Not too impressed with the Egyptian hair braiding? Let’s soar into the continent of Africa. Here, ancient African braiding reveals origin, status or age, with Masai warriors microbraiding their front hair or Wolof Senegalese girls submitting to their older female relatives’ hair braiding sessions. If you like what you see, however, don’t get too attached. Despite the beauty of cornrows and other braiding styles, in the future Africans will be taken as slaves to North America, where these ethnic hairstyles will be forbidden. African braiding, along with natural haircare, will have to wait for a comeback in the future.
Hair braiding in America
Here in North America, we spy some Native Americans riding their horses on the plains. The men don’t simply wear braids for convenience; this particular hair braiding with feathers, fur, leather or beads means that they are ready for battle. As we glide over another tribe, we see two women walking, one with her hair gathered in one braid, another with her hair divided in two plaits. The significance? One woman is married; the other is not.
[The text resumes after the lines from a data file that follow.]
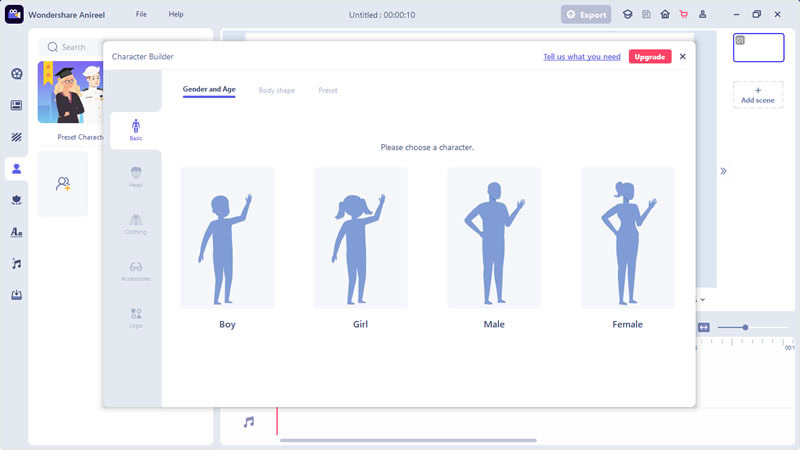Click the shopping cart icon
This screenshot has height=450, width=800.
click(x=684, y=14)
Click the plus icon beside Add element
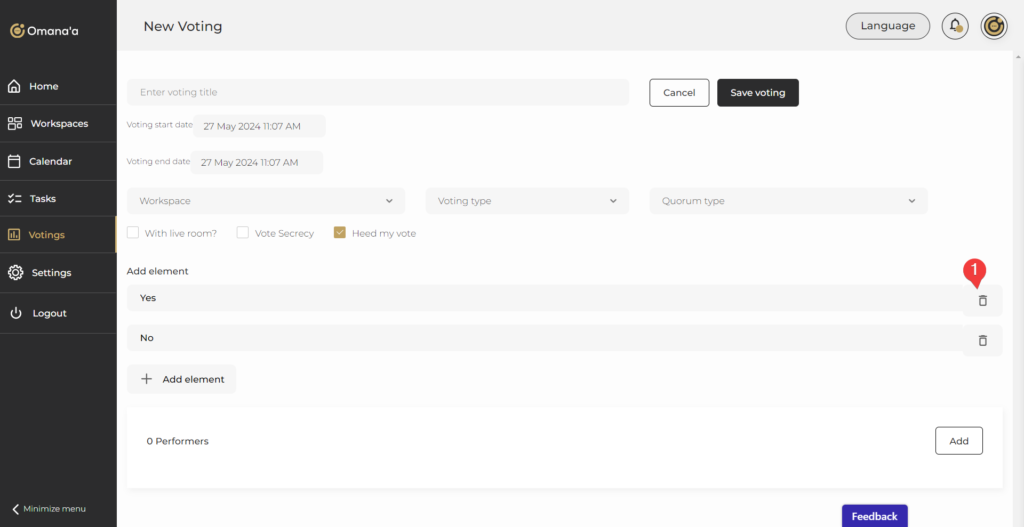1024x527 pixels. [146, 379]
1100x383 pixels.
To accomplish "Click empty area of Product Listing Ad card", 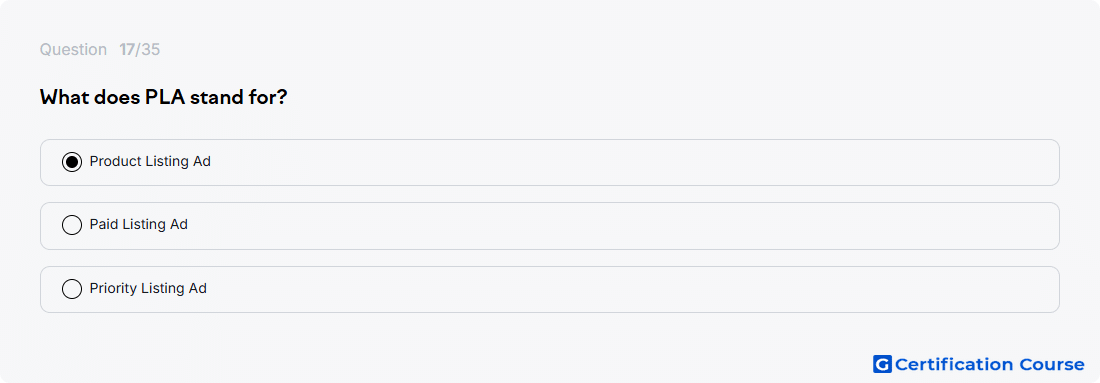I will (631, 163).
Further south, we find some Aztec women sitting in their patios; they’re hair braiding by intertwining their own strands of hair with colorful strips of cloth and then winding the braids into a crown.
Timeless hair braiding
Could we continue our global hair braiding tour throughout the ages, we would take home snapshots of European Renaissance women with French plaits, of Victorian ladies with plaited coils, of Midwest pioneer schoolgirls with braided pigtails… right down to our day of combined versions of all these braids. From the days of the earliest braid records in 3500 B.C., hair braiding will probably stay with us for as long as humans have hair.